Lines to restate from the data below: from the one containing "Where should I click to: Click the Select" to the one containing "Given: Enable the Оплата картой filter", both included. Give them again exactly, and only them.

— Stored items —
· · · ·

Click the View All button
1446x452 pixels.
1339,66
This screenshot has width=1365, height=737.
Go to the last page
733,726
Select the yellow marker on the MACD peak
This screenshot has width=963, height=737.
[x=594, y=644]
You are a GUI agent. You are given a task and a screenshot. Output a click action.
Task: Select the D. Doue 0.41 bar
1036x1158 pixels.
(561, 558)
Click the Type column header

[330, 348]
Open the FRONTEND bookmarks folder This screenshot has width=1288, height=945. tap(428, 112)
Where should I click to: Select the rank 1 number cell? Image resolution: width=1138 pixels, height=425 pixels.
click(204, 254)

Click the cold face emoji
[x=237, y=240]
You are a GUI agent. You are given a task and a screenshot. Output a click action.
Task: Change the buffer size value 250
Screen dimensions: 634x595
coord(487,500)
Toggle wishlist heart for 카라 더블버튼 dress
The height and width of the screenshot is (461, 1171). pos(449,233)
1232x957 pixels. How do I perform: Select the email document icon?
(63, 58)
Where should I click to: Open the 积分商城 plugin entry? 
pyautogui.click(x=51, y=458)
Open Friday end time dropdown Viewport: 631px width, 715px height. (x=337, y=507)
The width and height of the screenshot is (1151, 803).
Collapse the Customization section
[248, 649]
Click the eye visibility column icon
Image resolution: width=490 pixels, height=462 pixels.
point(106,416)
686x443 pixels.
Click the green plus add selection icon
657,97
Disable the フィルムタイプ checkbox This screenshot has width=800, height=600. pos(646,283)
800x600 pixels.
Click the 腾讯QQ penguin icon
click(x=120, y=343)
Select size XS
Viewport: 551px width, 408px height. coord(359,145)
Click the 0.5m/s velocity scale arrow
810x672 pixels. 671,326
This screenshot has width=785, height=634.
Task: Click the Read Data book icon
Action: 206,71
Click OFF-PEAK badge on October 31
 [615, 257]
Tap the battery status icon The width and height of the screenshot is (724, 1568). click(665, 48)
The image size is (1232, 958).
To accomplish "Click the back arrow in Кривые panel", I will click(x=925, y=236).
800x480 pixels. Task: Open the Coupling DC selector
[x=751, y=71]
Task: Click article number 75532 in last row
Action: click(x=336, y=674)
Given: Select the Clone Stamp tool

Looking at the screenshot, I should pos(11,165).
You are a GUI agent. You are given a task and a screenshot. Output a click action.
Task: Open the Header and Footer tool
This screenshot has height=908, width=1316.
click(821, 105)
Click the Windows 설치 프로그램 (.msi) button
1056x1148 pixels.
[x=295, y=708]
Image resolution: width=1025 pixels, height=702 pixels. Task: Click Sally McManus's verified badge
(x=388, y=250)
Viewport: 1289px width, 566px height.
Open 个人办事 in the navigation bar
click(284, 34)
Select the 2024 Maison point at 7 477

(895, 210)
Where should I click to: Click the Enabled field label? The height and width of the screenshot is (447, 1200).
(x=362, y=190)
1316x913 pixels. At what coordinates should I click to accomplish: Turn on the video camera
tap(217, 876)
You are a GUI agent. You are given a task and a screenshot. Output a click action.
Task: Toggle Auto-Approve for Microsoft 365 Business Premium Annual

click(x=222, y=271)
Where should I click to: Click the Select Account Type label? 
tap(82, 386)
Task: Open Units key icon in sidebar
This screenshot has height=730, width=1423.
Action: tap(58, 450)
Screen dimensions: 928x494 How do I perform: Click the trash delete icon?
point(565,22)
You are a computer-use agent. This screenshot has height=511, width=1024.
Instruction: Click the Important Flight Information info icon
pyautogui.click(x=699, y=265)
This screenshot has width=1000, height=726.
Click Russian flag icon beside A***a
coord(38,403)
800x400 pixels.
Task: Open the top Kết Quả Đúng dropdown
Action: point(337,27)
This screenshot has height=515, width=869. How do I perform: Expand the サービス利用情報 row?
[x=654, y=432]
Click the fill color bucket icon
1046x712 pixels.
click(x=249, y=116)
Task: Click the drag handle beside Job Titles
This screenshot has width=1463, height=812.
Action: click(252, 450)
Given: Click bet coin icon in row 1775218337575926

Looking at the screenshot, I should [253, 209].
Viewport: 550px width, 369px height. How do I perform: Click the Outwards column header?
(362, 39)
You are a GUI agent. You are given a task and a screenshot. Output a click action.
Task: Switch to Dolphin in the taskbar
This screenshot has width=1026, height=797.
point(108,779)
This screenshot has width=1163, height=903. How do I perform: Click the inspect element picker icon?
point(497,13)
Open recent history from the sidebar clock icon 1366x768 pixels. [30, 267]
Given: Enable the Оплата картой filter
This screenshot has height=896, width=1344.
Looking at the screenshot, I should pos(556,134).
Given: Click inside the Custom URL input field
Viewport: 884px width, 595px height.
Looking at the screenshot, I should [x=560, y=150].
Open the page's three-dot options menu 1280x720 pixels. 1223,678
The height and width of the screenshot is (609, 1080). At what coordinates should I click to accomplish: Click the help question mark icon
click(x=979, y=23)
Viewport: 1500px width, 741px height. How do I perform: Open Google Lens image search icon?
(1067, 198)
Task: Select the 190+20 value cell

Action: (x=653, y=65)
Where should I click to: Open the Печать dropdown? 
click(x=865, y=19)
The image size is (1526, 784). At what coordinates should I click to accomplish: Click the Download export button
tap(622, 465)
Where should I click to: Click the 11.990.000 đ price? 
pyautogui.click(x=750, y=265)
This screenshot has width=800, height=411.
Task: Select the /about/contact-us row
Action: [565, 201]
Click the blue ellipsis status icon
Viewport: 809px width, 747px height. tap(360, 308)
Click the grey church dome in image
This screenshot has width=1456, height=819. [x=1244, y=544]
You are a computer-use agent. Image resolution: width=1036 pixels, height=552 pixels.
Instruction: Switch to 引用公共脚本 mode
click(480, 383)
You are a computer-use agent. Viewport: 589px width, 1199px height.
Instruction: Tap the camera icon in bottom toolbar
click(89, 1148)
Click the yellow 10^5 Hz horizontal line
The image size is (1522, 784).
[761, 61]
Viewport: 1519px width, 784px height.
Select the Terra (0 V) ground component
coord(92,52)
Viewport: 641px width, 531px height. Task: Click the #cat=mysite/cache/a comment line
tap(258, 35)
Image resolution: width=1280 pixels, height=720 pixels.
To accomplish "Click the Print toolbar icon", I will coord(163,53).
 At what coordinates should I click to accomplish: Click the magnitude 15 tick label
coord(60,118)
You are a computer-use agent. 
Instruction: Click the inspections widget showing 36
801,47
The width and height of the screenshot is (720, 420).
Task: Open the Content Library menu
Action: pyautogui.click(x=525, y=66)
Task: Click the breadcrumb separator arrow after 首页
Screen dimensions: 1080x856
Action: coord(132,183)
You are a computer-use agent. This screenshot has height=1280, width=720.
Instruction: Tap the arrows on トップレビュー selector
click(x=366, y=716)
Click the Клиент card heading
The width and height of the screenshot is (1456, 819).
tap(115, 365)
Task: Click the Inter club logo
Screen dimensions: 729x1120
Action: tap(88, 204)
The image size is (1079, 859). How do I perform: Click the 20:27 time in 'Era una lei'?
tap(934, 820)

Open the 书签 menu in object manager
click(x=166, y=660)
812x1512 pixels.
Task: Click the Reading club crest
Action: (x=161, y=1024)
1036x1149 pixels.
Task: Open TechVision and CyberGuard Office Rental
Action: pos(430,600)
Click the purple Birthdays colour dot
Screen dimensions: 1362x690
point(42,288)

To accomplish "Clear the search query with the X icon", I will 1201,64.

· · · ·

— PROBLEM SOLUTION —
Where should I click to: Click the Select Account Type label? 
tap(82, 386)
Task: Open Units key icon in sidebar
This screenshot has height=730, width=1423.
Action: tap(58, 450)
Screen dimensions: 928x494 How do I perform: Click the trash delete icon?
point(565,22)
You are a computer-use agent. This screenshot has height=511, width=1024.
Instruction: Click the Important Flight Information info icon
pyautogui.click(x=699, y=265)
This screenshot has width=1000, height=726.
Click Russian flag icon beside A***a
coord(38,403)
800x400 pixels.
Task: Open the top Kết Quả Đúng dropdown
Action: point(337,27)
This screenshot has height=515, width=869. How do I perform: Expand the サービス利用情報 row?
[x=654, y=432]
Click the fill color bucket icon
1046x712 pixels.
click(x=249, y=116)
Task: Click the drag handle beside Job Titles
This screenshot has width=1463, height=812.
Action: click(252, 450)
Given: Click bet coin icon in row 1775218337575926

Looking at the screenshot, I should [253, 209].
Viewport: 550px width, 369px height. How do I perform: Click the Outwards column header?
(362, 39)
You are a GUI agent. You are given a task and a screenshot. Output a click action.
Task: Switch to Dolphin in the taskbar
This screenshot has width=1026, height=797.
point(108,779)
This screenshot has width=1163, height=903. How do I perform: Click the inspect element picker icon?
point(497,13)
Open recent history from the sidebar clock icon 1366x768 pixels. [30, 267]
Given: Enable the Оплата картой filter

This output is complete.